Perhaps the only thing more jaw-dropping than that is the fact that Jamie Dixon has never lost to Boeheim in the Carrier Dome; SU’s last win at home over the Panthers came in 2003, when Ben Howland was in his final year at the helm. In that time, the Orange have lost to the Panthers almost every way you can imagine – blowout (2004), close game (2005), failure to execute inbounds passes (2008), an insane performance from beyond the arc (Ashton Gibbs, 2010), being shut out for the first eight minutes (2011), you name it.
Luckily, this season seems different. For most of the season, the Panthers have been a shell of their old selves. They’ve dropped six in a row, their defense is about as effective as a Lindsay Lohan house arrest and the absence of a true point guard with Tray Woodall hobbled has to be wearing. If you’re looking for a cause for concern (in addition to the towering evidence of history), Pittsburgh may not be so dormant anymore. On Saturday, they went to Milwaukee and held Marquette to 45% shooting and forced 15 turnovers in a slowdown tempo.

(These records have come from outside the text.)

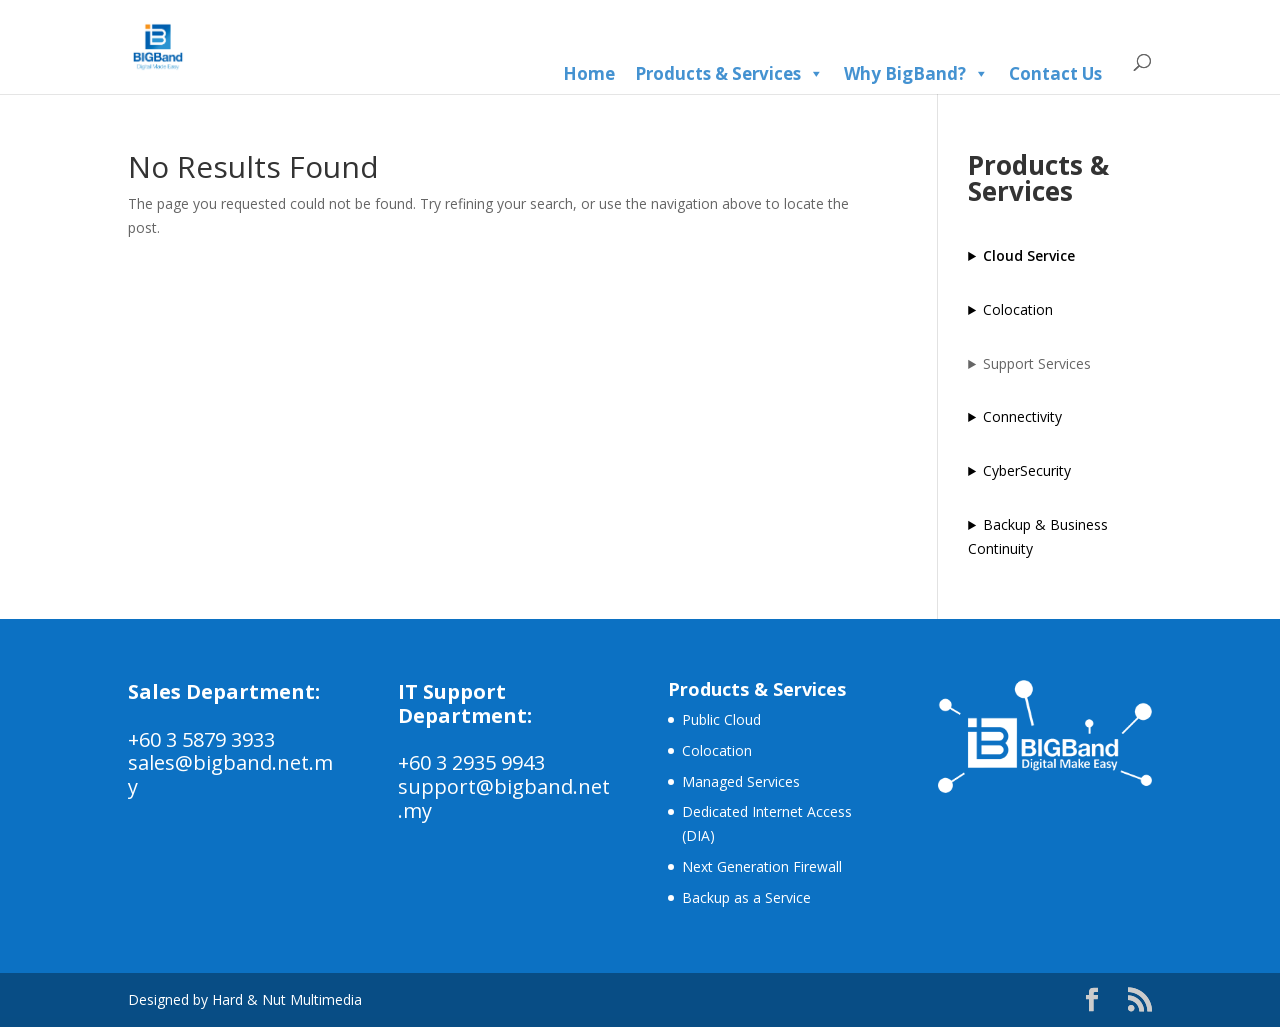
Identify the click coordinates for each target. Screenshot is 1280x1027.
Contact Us (1055, 73)
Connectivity (1022, 416)
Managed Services (741, 781)
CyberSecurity (1027, 470)
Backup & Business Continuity (1038, 536)
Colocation (1018, 309)
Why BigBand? (916, 74)
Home (589, 73)
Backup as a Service (746, 897)
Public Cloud (721, 719)
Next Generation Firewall (762, 866)
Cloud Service (1029, 255)
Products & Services (729, 74)
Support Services (1037, 363)
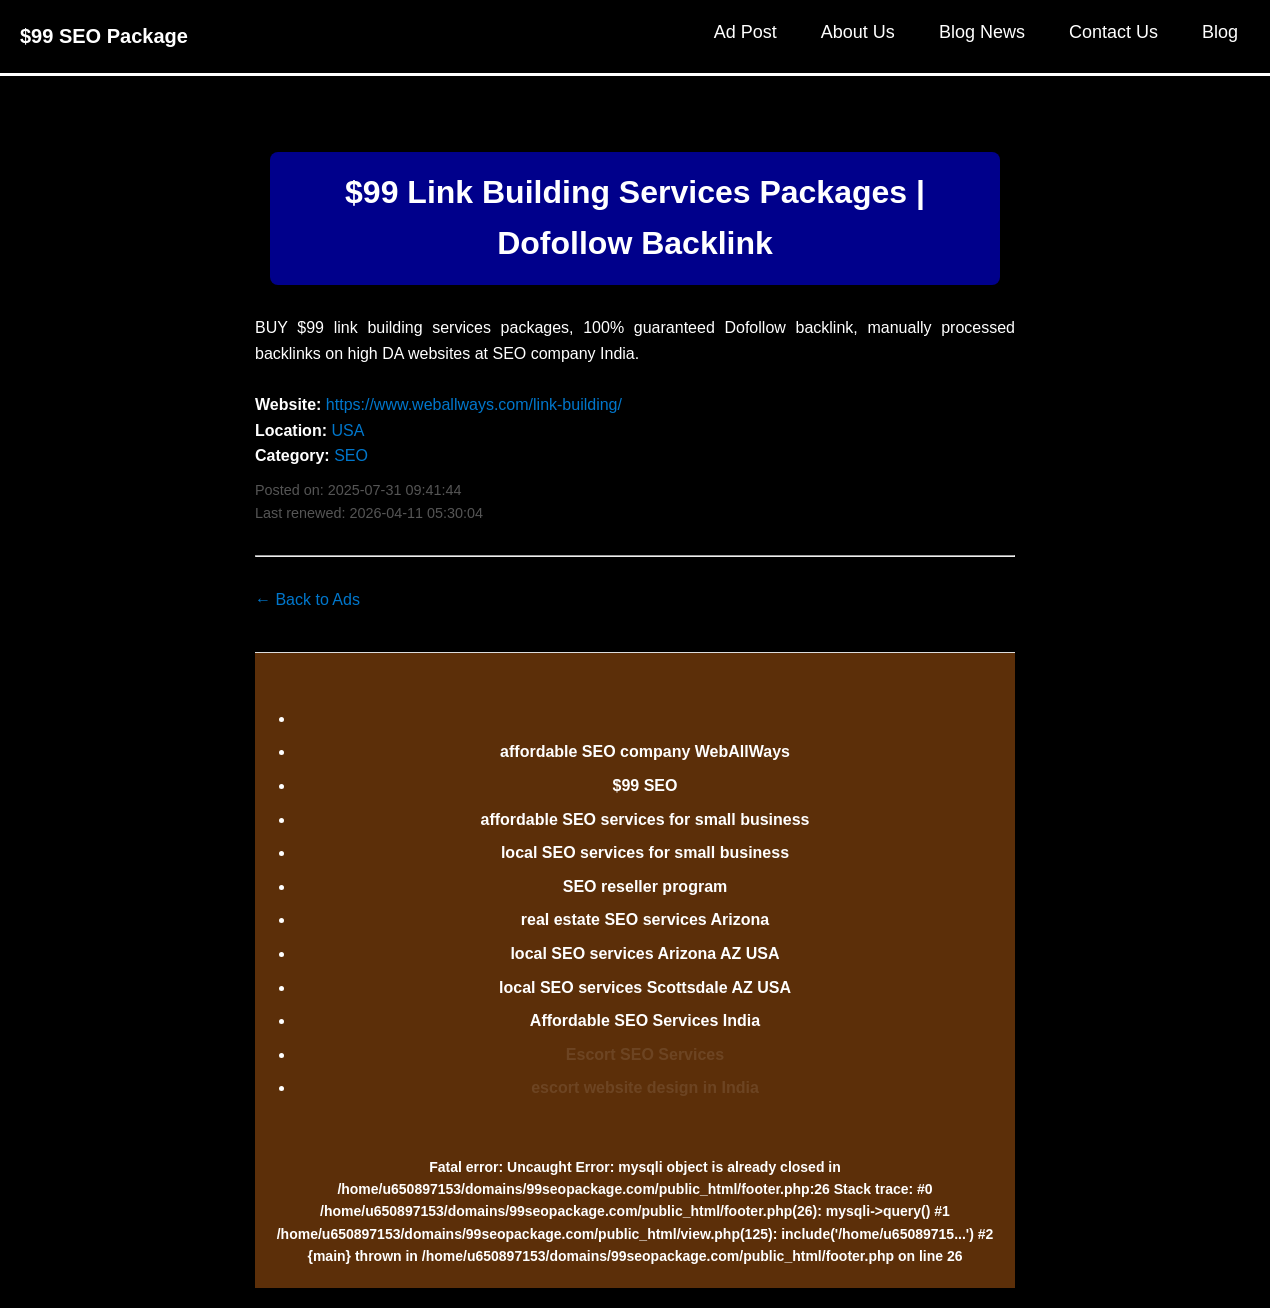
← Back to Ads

While the Panthers came up short, it had been about a month since the Panthers showed that kind of defensive intensity. Offense is still an issue, so if the Panthers want to continue their hypnotic control over the Orange, physical defensive play and a deliberate pace on offense will have to hold serve.
Meanwhile, despite a two-day turnaround, the Orange should be relatively fresh thanks to its deep bench and another huge lead that allowed Boeheim to rest his most valuable players over the last eight or so minutes of Saturday’s romp over Providence. No starter played more than 23 minutes, and no single player played more than 29 in the win over the Friars. You think the Per’fesser has been looking towards this chance to slay a demon?
In short, if tonight isn’t the night where Syracuse breaks its schnide, it will be tough to swallow, and I’ve been saying this since Pitt’s slide started turning the heads of those who didn’t see the warning signs develop in non-conference play.